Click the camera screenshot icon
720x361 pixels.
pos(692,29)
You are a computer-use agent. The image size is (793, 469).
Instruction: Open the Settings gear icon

____________________

Word for word, repeat each entry from the listing above.

_Answer space_
Click the camera screenshot icon
720x361 pixels.
pos(692,29)
You are a computer-use agent. The image size is (793, 469).
Instruction: Open the Settings gear icon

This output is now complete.